Monday, May 29, 2006

The curse

"Ananth!" His uncle Padmanabham cried aloud!
Eight year old Ananth was becoming unruly by the day. His eating and sleeping habits were never proper anyway. His handling of things at home had gone from bad to worse... a chinaware or a glass piece broken once too often these days, and his respect for elders was not worthy of mention at all... He was living in his own world.

Last week, his grandfather finally bought the tricyle that Ananth had been clamouring for. Alas! He didnt ride it even once. He was often seen sitting on the tricyle with the tricyle upside down, and peddling the front wheel with hands though! And after just three days, he came into the kitchen grinning, sporting a wheel of the tricycle in his hands. And then there was the crockery disaster when he wasnt allowed to watch his favourite mythological because they had to attend a wedding.

But what happened just now was the worst. His maternal uncle Padmanabham had just come to their home. He was very fond of Ananth, and used to turn a blind eye to the complaints of Ananth's mother. He understood Ananth like no one else. While this complaining was going on (as usual), Ananth opened his uncle's briefcase and started rummaging about. He found an alluring object-- a paperweight with some colourful gluey liquid within. It held its attention more than it should.

"What is this Vasudha! Your son has almost killed me!". At their doorstep was the colony's recognised Homoeopathy doctor Mr.Murthy, visibly shaken. He was an old man with a bald head. Mesmerised by the paperweight, Ananth wanted to put it to good use. On the road, he saw the bald head of Dr.Murthy being transported by his legs., which had been an object of his curiosity since long. Here was an opportunity to experiment...

How important can a tiny pebble on the road be? A life-saver if you ask Dr.Murthy, especially if you are fortunate enough to have it stuck in your foot and you bend a just little forward to have a look, just when an impish kid hurls a monstrous paper-weight right at your head. Ananth was disapoointed to miss this platinum opportunity. The doctor was sent home after due apologies and assurances.

"Ananth!" His uncle Padmanabham cried aloud! He walked towards a shamelessly beaming Ananth and stood in front of him, menacingly tall. Ananth was uncertain what was going to happen.
"Ananth, you have been a very hard kid of late. I cannot let you go on like this. I have to punish you." Ananth gulped. This was going from bad to worse. But he could still handle those traditional punishments--- pinches, beatings et al., so he was still cool.
" I know your parents have tried all kinds of punishments to straighten you. But I know all this will not work. You need a stricter punishment not only to set you right, but also to set an example to other kids". This was getting wierder and wierder! He was actually getting a little scared now as he saw his uncle take a little water from a glass into his right palm...
"So here is my punishment. Ananth! I have decided to lay a curse upon you for your entire life." By this time, Ananth was totally scared. Raising his voice, his uncle said the following words--
"Calling as witnesses all the eight directions, the four vedas, the five elements, and the six seasons, I curse you to be unstable throughout your life, to be disliked by all throughout your life, to bring bad name to you and your parents throughout your life, to be sad and miserable throughout your life".
And he sprinkled the cursed water on a pertified Ananth's face. Little Ananth was crushed. He was gaping stupidly at his uncle.

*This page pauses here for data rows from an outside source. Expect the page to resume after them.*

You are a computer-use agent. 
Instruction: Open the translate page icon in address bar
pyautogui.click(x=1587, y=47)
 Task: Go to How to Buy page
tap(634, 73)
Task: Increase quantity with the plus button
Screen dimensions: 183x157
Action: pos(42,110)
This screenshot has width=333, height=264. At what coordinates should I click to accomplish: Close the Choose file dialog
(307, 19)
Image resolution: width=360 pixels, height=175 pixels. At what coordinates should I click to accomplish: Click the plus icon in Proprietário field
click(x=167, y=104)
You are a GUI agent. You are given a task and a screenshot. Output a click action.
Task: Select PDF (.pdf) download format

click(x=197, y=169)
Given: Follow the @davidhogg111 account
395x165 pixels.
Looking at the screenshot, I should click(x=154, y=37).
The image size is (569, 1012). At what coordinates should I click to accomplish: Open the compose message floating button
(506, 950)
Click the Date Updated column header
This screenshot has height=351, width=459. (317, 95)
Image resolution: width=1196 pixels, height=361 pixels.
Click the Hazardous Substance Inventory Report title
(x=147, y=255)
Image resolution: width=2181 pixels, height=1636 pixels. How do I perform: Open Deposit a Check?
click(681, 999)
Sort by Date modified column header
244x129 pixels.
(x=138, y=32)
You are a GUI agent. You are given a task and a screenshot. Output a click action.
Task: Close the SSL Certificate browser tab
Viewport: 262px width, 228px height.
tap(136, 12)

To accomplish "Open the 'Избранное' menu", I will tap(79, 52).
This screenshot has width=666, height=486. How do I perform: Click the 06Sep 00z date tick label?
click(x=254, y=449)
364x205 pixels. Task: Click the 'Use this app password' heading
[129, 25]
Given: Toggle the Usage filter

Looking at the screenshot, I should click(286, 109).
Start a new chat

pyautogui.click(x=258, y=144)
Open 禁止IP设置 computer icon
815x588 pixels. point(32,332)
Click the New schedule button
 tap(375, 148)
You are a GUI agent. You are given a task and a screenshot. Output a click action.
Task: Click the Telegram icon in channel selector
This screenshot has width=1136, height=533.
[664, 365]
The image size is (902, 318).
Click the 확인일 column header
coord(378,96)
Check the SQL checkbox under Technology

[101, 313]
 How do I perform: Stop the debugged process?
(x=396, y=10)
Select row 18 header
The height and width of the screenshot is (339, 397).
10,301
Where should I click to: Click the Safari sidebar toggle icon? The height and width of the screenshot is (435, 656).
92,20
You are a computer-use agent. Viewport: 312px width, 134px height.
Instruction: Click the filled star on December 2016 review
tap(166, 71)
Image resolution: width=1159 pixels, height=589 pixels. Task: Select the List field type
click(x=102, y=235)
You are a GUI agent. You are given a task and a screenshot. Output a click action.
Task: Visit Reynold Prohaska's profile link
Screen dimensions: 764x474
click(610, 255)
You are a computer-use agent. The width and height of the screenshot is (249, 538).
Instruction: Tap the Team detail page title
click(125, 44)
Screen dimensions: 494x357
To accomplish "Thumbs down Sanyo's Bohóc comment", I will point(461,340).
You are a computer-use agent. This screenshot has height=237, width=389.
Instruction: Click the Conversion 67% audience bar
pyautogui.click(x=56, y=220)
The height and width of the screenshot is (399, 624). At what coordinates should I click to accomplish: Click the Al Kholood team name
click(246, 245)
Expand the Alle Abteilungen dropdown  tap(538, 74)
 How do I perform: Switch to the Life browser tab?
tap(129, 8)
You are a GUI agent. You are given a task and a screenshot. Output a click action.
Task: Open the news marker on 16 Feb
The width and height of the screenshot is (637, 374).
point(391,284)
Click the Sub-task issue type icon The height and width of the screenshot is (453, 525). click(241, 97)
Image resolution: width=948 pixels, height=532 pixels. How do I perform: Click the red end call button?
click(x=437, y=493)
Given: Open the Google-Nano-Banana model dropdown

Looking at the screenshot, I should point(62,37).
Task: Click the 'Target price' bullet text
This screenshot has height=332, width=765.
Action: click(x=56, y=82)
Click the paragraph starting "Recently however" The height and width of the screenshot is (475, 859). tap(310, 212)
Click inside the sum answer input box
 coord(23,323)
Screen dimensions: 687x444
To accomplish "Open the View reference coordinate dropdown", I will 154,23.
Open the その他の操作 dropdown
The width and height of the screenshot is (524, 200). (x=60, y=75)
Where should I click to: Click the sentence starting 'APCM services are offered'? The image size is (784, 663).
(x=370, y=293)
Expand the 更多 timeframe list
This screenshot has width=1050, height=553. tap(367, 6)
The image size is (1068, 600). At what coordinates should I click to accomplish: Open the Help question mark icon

It took some time for the facts to sink in. After that, tears had no problem in manifesting themselves.
"Amma!" went up the howl. His mother was watching all of this. "Uncle has cursed me. He has even mentioned the eight directions." It was tough not to laugh, but she held on to her stern face. He was told by his mother while they were watching one of those mythologicals that Oaths and curses have double the effect when 'the eight directions' are mentioned.
"Ananth! You have not be a good boy of late. You have hurt many people who love you. Yama's accountant Chitragupta has detailed accounts of each person. He has punished you in the form of this curse. I cannot help you."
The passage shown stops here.